> **Goals**:
**A.** Copy the passage about Pawtucket word for word, starting with "Holy Saturday, the" and going on through "Sunday, Easter Sunday.".
**B.** In the listing, replace "three-dot" with "overflow" and leave everything else unchanged. Return only the lines starting with the line with "Click the shield icon on Security tab" and going on through the end of the listing.

> **Document passage**:
++++++++++++++++++++
Three thirty in the morning.

Holy Saturday, the awkward Christian pause between the Sorrow and the Joy, has surrendered to the first hushed hours of Easter. The cold and dark cling to the rooftops in a Rhode Island place called Pawtucket. Triple-decker houses, packed with three, four, six sleeping families, loom over its empty, half-lit streets, while the river that cascades through its deserted downtown releases a steady, dreamy sigh. Yet somewhere in the almost sacred stillness, a white orb disturbs the peace, skipping along the night-damp grass, flitting through the night-crisp air, causing general unrest at three thirty in the morning on Sunday, Easter Sunday.

Pawtucket, it must be said, is not given to the supernatural. This is a city grounded by harsh reality, a city of striving and struggle. After all, it was herenot in Boston to the north or Providence to the immediate south, but right herethat an Englishman with a genius for business, Samuel Slater, arrived at the end of the eighteenth century to create the water-powered textile industry. It was here, then, that the muscular Blackstone River began turning the gears of the American Industrial Revolution, shifting life from farm to factory, from country to city, changing everything. Young children followed their parents into the time-hungry mills and came out old, searching for the decades that were theirs just a moment ago. Time was everything. In 1824, for example, women weavers led a raucous strike to protest longer hours, shorter pay, and lives dictated by the insistent clangs of the factory bell. Not long after, the people of Pawtucket took up a collection to install a clock at the top of the new Congregational church. Precious time is not a mill owners possession.
++++++++++++++++++++
> **Source listing**:
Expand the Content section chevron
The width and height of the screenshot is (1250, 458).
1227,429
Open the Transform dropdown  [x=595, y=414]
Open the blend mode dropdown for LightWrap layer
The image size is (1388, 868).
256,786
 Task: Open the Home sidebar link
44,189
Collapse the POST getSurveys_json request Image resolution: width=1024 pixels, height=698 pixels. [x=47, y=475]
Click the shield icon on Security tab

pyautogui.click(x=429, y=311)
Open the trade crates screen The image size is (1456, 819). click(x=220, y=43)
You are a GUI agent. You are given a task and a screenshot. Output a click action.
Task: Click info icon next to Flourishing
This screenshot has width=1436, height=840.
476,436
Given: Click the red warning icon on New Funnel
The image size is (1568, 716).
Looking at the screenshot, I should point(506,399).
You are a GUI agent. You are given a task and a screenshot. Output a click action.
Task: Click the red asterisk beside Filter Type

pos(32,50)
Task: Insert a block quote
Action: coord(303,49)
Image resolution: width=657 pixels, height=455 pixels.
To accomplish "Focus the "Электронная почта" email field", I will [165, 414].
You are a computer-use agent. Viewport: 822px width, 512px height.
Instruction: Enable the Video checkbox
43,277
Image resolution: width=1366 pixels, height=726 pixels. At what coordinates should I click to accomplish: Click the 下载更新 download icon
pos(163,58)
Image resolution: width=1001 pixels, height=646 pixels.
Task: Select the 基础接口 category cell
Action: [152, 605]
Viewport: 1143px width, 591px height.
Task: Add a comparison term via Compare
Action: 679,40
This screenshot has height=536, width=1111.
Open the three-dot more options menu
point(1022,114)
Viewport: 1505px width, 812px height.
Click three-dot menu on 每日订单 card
++++++++++++++++++++
> **Solutions for each task**:
**A.**
Holy Saturday, the awkward Christian pause between the Sorrow and the Joy, has surrendered to the first hushed hours of Easter. The cold and dark cling to the rooftops in a Rhode Island place called Pawtucket. Triple-decker houses, packed with three, four, six sleeping families, loom over its empty, half-lit streets, while the river that cascades through its deserted downtown releases a steady, dreamy sigh. Yet somewhere in the almost sacred stillness, a white orb disturbs the peace, skipping along the night-damp grass, flitting through the night-crisp air, causing general unrest at three thirty in the morning on Sunday, Easter Sunday.

**B.**
Click the shield icon on Security tab

pyautogui.click(x=429, y=311)
Open the trade crates screen The image size is (1456, 819). click(x=220, y=43)
You are a GUI agent. You are given a task and a screenshot. Output a click action.
Task: Click info icon next to Flourishing
This screenshot has width=1436, height=840.
476,436
Given: Click the red warning icon on New Funnel
The image size is (1568, 716).
Looking at the screenshot, I should point(506,399).
You are a GUI agent. You are given a task and a screenshot. Output a click action.
Task: Click the red asterisk beside Filter Type

pos(32,50)
Task: Insert a block quote
Action: coord(303,49)
Image resolution: width=657 pixels, height=455 pixels.
To accomplish "Focus the "Электронная почта" email field", I will [165, 414].
You are a computer-use agent. Viewport: 822px width, 512px height.
Instruction: Enable the Video checkbox
43,277
Image resolution: width=1366 pixels, height=726 pixels. At what coordinates should I click to accomplish: Click the 下载更新 download icon
pos(163,58)
Image resolution: width=1001 pixels, height=646 pixels.
Task: Select the 基础接口 category cell
Action: [152, 605]
Viewport: 1143px width, 591px height.
Task: Add a comparison term via Compare
Action: 679,40
This screenshot has height=536, width=1111.
Open the overflow more options menu
point(1022,114)
Viewport: 1505px width, 812px height.
Click overflow menu on 每日订单 card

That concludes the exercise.